Storage & Backups - psu-libraries/scholarsphere GitHub Wiki

File Storage & Backup Requirements

  • The Libraries must be able to permanently delete all copies and backups of a file if required by law or University policy.
  • If a file is deleted by a user (for example, a file attached to a deleted draft work version), the file should be recoverable for a minimum of 30 days. The only exceptions are files the Libraries are required by law or University policy to immediately and permanently delete.
  • Once a work version is published, the associated files cannot be deleted. (Repository managers may, however, withdrawn the work version and delete the files if necessary).
  • Files of published work versions are retained and made accessible (in accordance with the visibility settings of the work) for the lifetime of the repository.
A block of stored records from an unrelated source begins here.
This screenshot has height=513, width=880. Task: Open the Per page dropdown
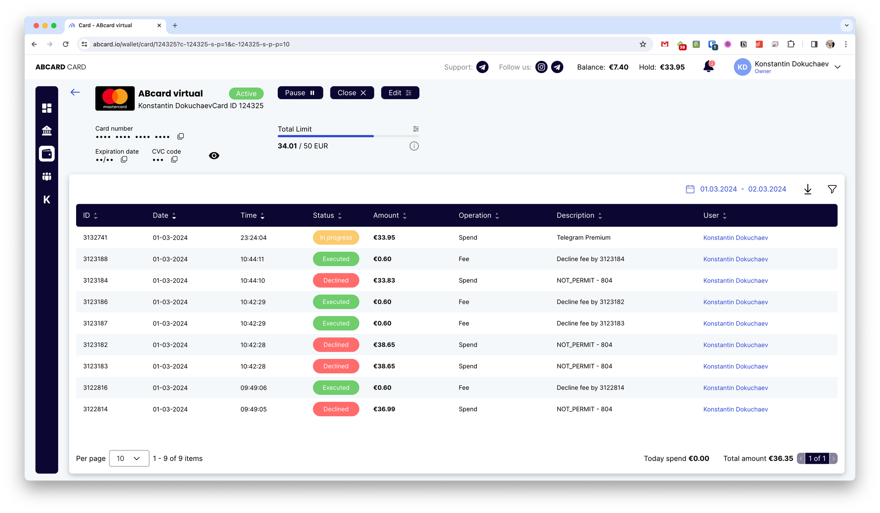coord(129,458)
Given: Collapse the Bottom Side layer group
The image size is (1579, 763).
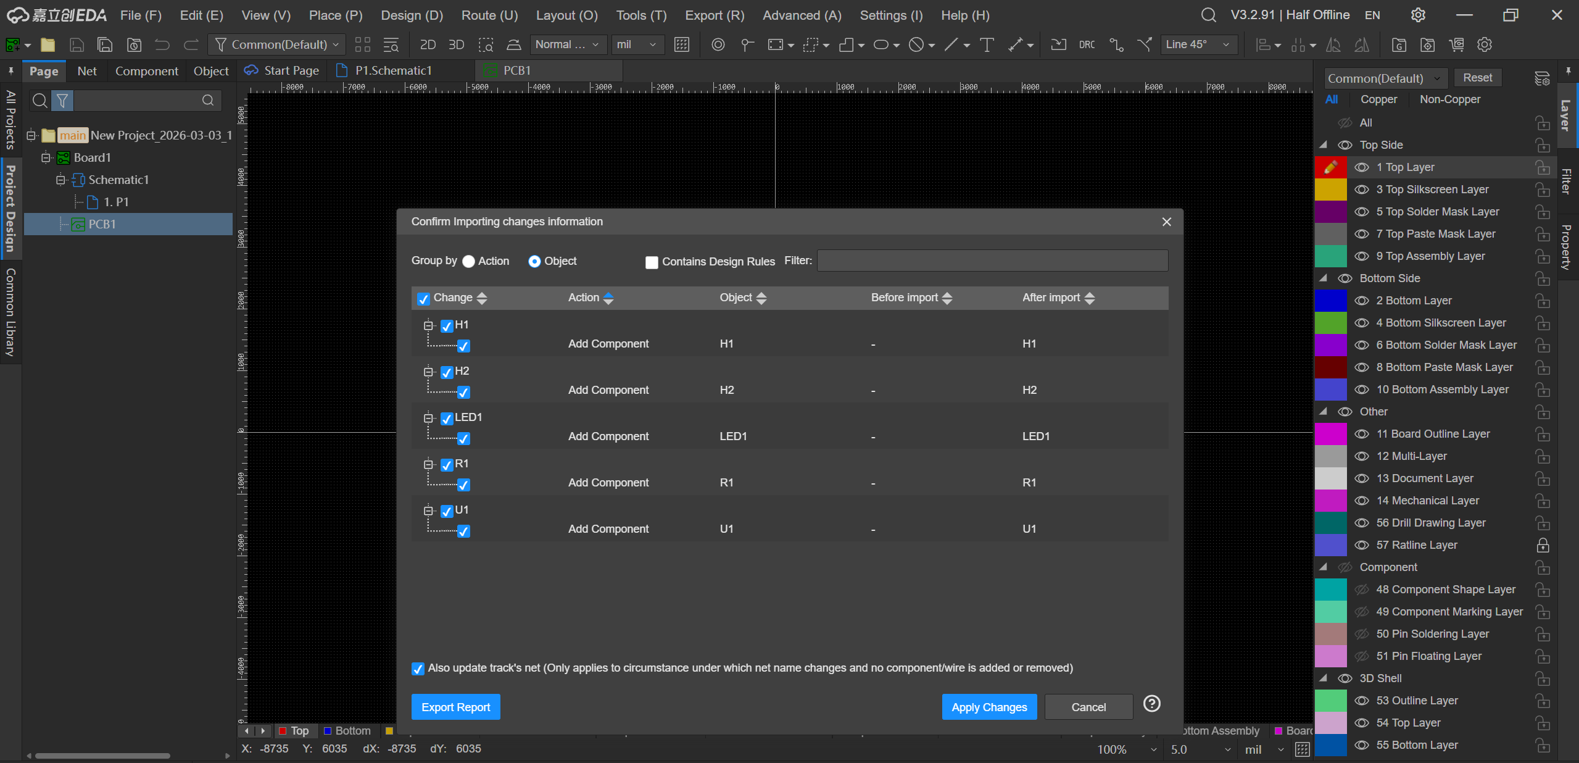Looking at the screenshot, I should click(1323, 278).
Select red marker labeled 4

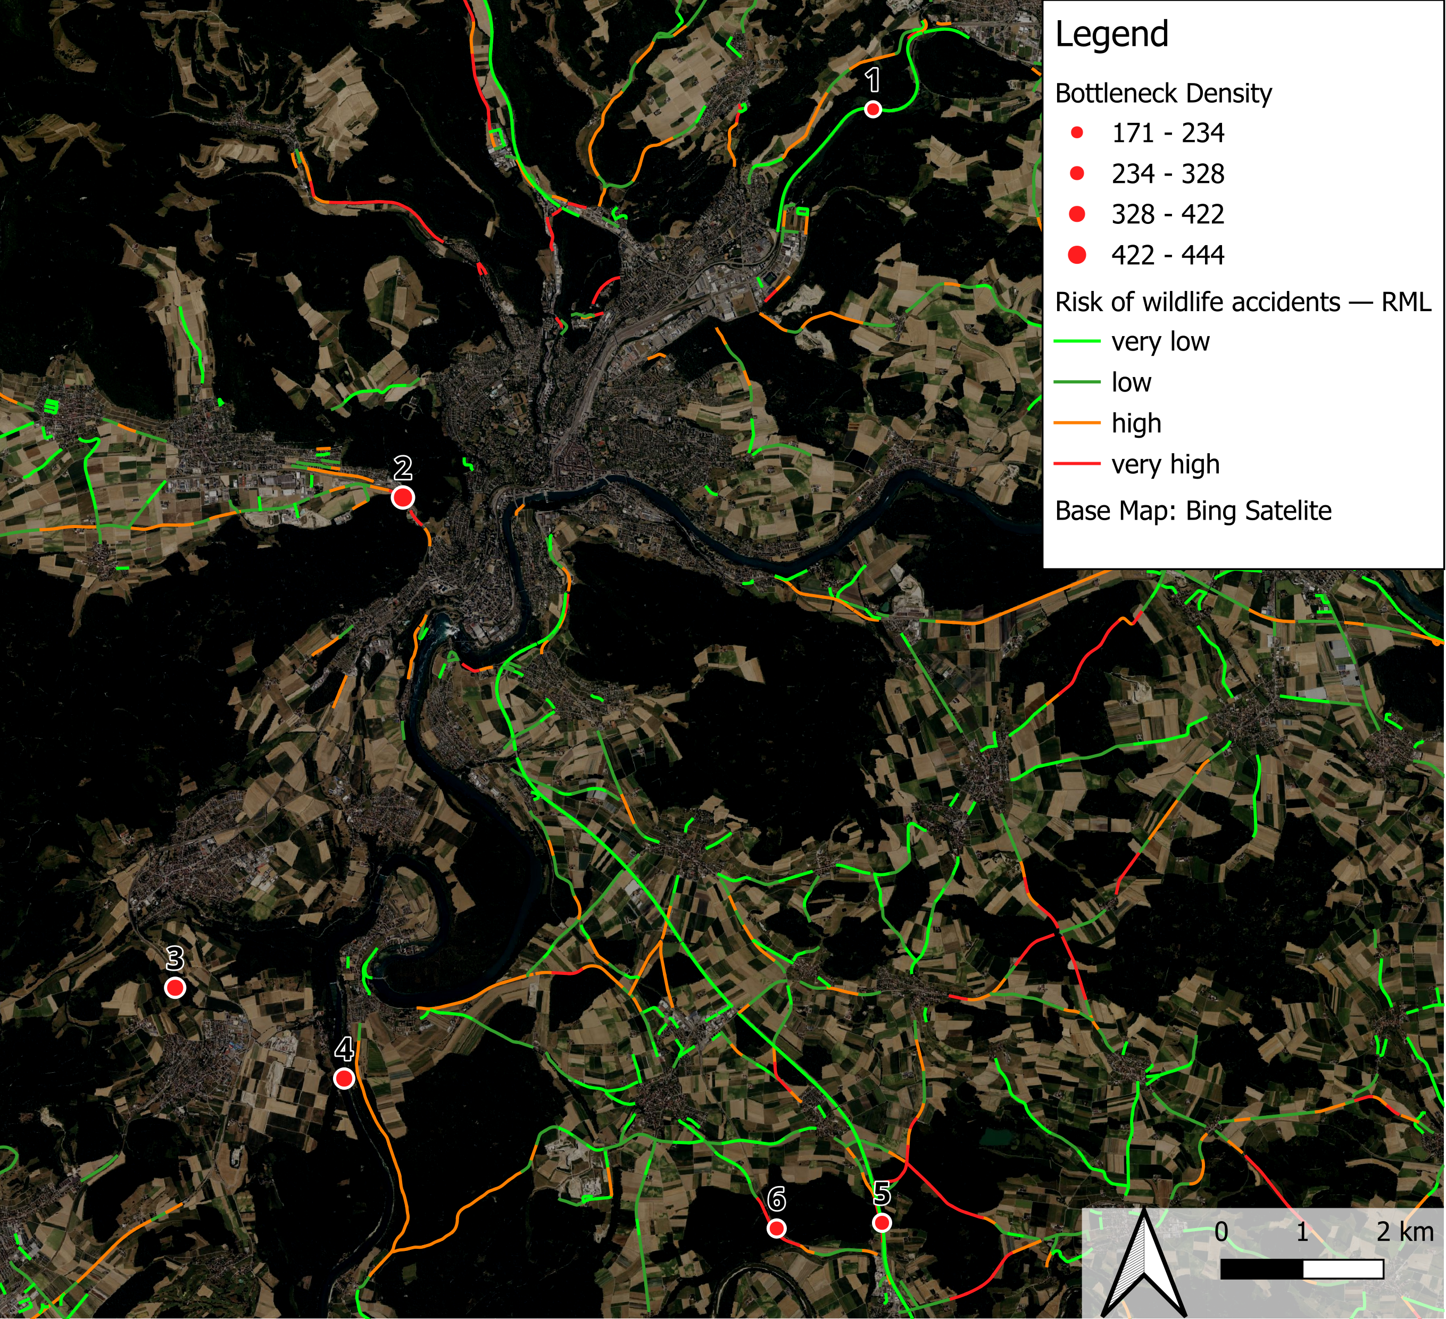coord(344,1078)
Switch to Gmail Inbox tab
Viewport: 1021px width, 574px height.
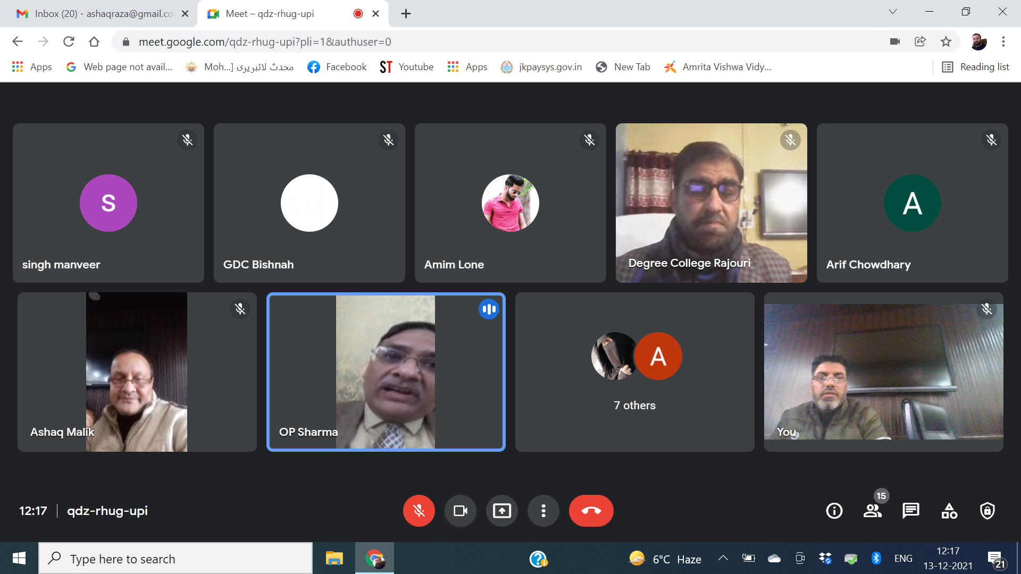pyautogui.click(x=101, y=14)
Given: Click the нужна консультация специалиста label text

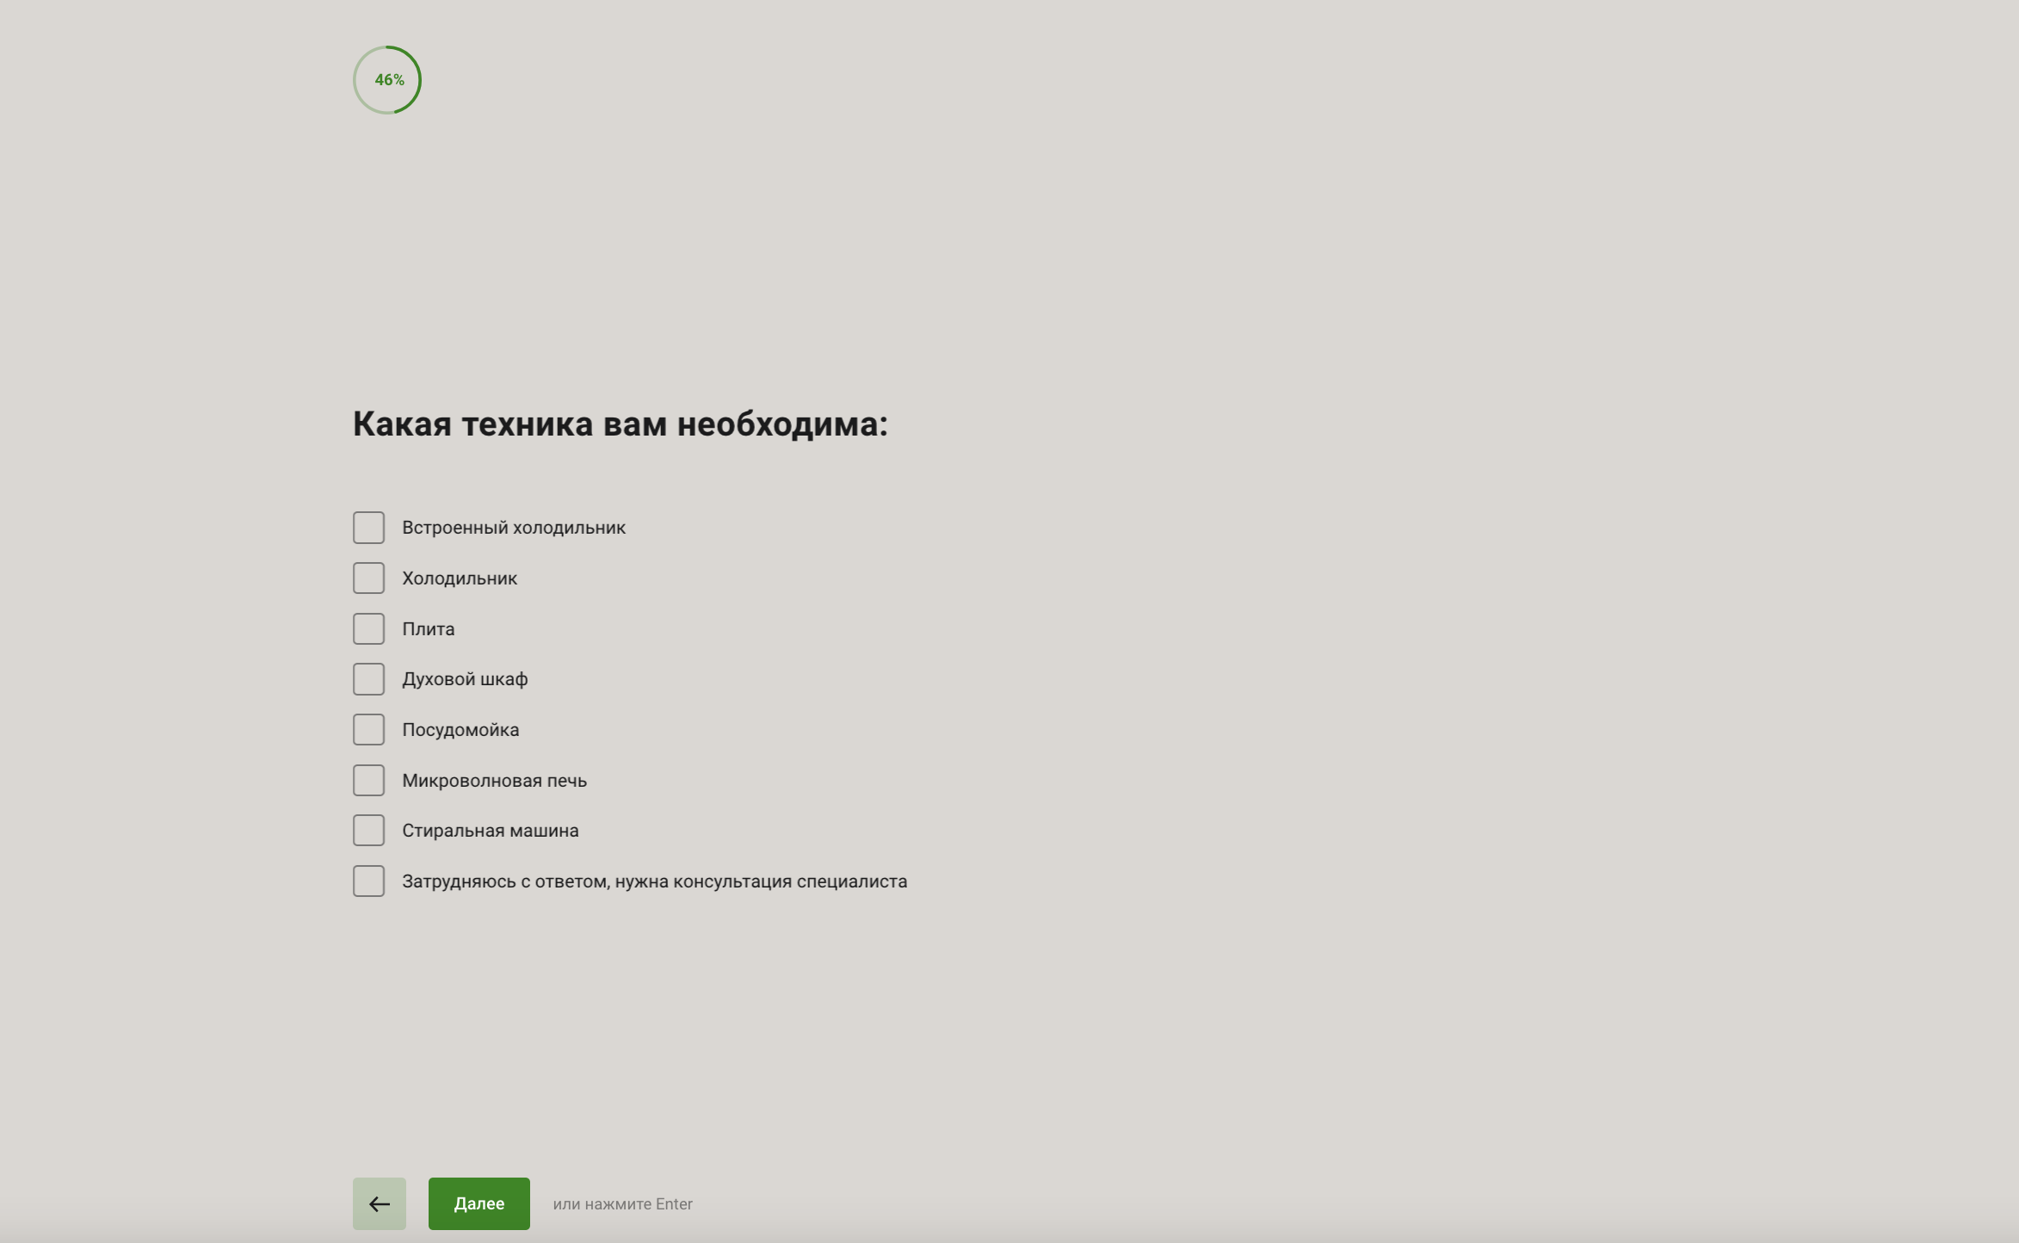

They should be replicated in at least two geographic regions and, additionally, backed-up on storage at University Park.
  • Files of withdrawn work versions are generally retained though access is limited to the depositor and repository mangers. Repository managers may permanently delete files associated with withdrawn work versions.

Implementation Details

Files deposited to ScholarSphere are uploaded to an AWS S3 bucket (the primary bucket) in us-east-1 (North Virginia). The primary bucket is replicated to us-west-2 (Oregon). In addition, files are archived (or "transitioned") to AWS S3 Glacier for long-term backup. It can take up to 24 hours for deposited files to be backed up t S3 Glacier storage.

Both the primary bucket and the replication bucket have Versioning enabled. This means, in part, that deleted files are marked as deleted but they are still recoverable. When versioning is enabled and a file is deleted, the current version of the file is set to a "deletion marker"; the file can be recovered by deleting the deletion marker.